Dataset DOI: 10.5061/dryad.w3r22813q
Description of the data and file structure
Genomic footprints of negative frequency-dependent selection
This repository accompanies the study exploring how negative frequency-dependent selection (NFDS) leaves distinct genomic signatures that can be detected and distinguished from other forms of balancing selection and neutrality.
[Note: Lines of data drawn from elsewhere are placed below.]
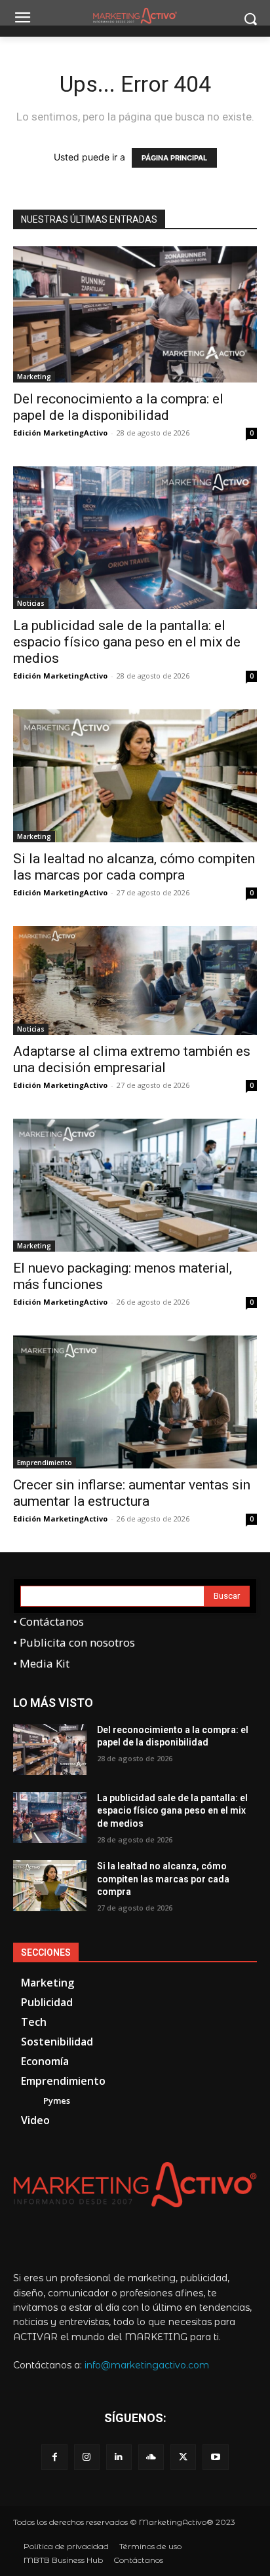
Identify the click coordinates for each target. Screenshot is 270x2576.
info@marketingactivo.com (147, 2365)
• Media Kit (41, 1663)
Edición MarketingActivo (60, 433)
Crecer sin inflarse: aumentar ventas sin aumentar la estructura (131, 1493)
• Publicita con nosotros (74, 1642)
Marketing (34, 376)
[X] (183, 2457)
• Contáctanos (48, 1621)
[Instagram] (87, 2457)
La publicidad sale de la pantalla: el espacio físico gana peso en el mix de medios (127, 642)
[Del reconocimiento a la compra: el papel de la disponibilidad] (135, 314)
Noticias (31, 603)
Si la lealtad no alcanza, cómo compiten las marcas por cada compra (134, 867)
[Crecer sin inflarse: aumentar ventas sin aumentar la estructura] (135, 1401)
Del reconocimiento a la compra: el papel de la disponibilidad (118, 407)
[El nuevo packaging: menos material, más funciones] (135, 1185)
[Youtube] (215, 2457)
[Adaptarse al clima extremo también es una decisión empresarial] (135, 980)
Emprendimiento (44, 1462)
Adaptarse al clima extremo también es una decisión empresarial (131, 1059)
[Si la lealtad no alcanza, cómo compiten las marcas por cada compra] (135, 775)
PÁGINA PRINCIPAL (174, 157)
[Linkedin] (119, 2457)
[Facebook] (54, 2457)
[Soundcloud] (151, 2457)
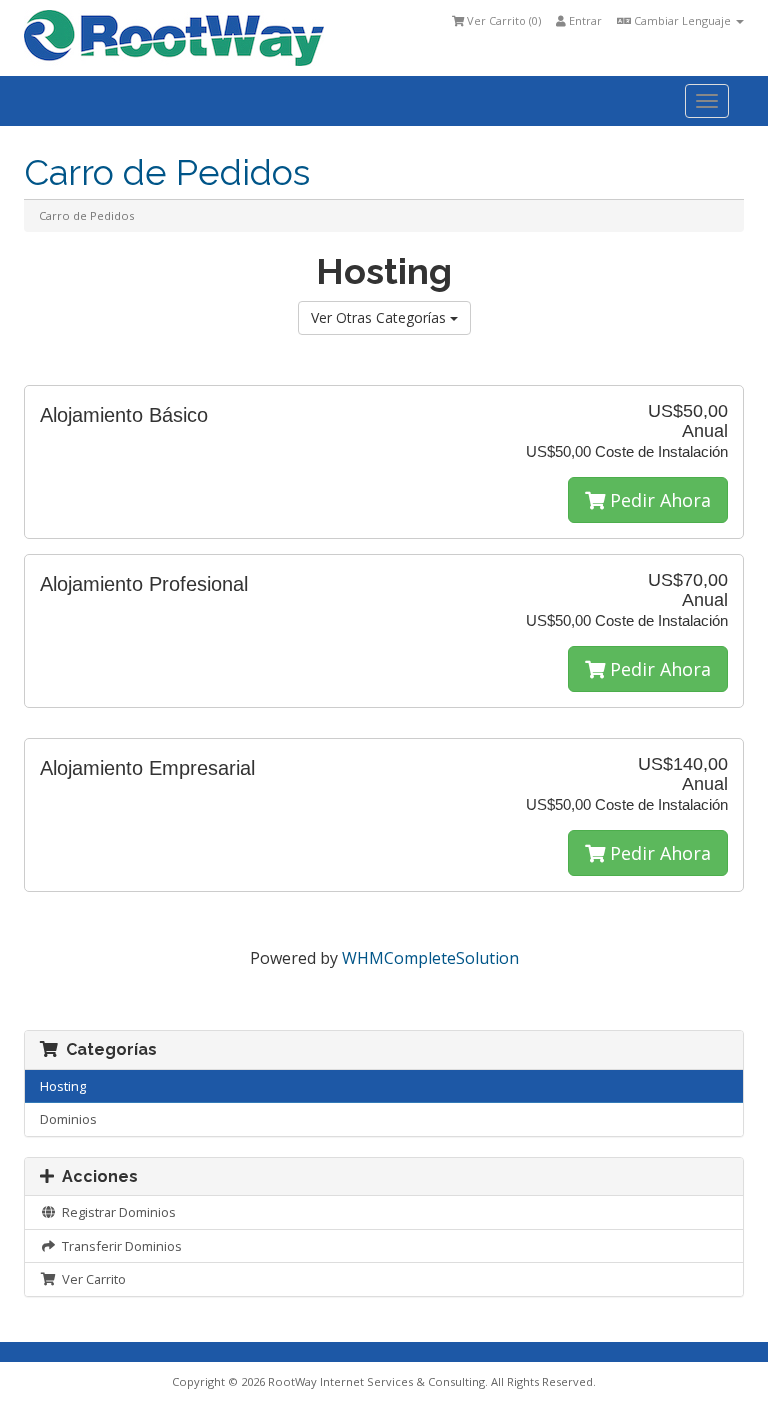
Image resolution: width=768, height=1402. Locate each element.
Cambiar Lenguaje (682, 20)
Our work focuses on improving the modeling of genomic and temporal autocovariation patterns through deep learning approaches.
Contents
The repository includes:
- SLiM simulation scripts for generating temporal genomic datasets under:
- Negative frequency-dependent selection (NFDS) - gravel_AFR_NFDS.slim
- Overdominance - gravel_AFR_overdom.slim
- Neutrality - gravel_AFR_neutral.slim
- Snakemake workflow to automate simulation and preprocessing - Snakefile
- Custom-adjusted TrIdent software for extracting and formatting temporal autocovariance features for machine learning,
- anc_predict_parameters.py,
- image_generation_ms2.py,
- image_generation_vcf2.py,
- predict_ancient_s.py,
- predict_s.py,
- predict_s2.py,
- predict_x.py,
- train_multiclass.py,
- confusion_multiROC.R (Plotting script)
- confusion_roc.R (Plotting script)
- get_avg_img.py (Heatplot script)
- Scripts to sample from simulated datasets reflecting YRI-like demographic scenarios with:
- Present-day samples
- Ancient samples
- Combined ancient and present-day samples
- Scripts: get_indivs_ms.py, select_vcf.py
Each scenario includes:
- 1000 replicates for training
- 1000 replicates for validation
- 1000 replicates for testing
Purpose
These resources support our investigation into distinguishing NFDS genomic signals using deep learning, with an emphasis on:
- Data preprocessing innovations
- Modeling temporal and spatial autocovariation
- Recommendations for future empirical and methodological research
Citation
If you use this repository, please cite our associated publication:
Santander CG, Campelo dos Santos AL, Arnab SP, Fumagalli M, DeGiorgio M (2025). Negative frequency-dependent selection: a positive outlook with deep learning. Philosophical Transactions of the Royal Society B.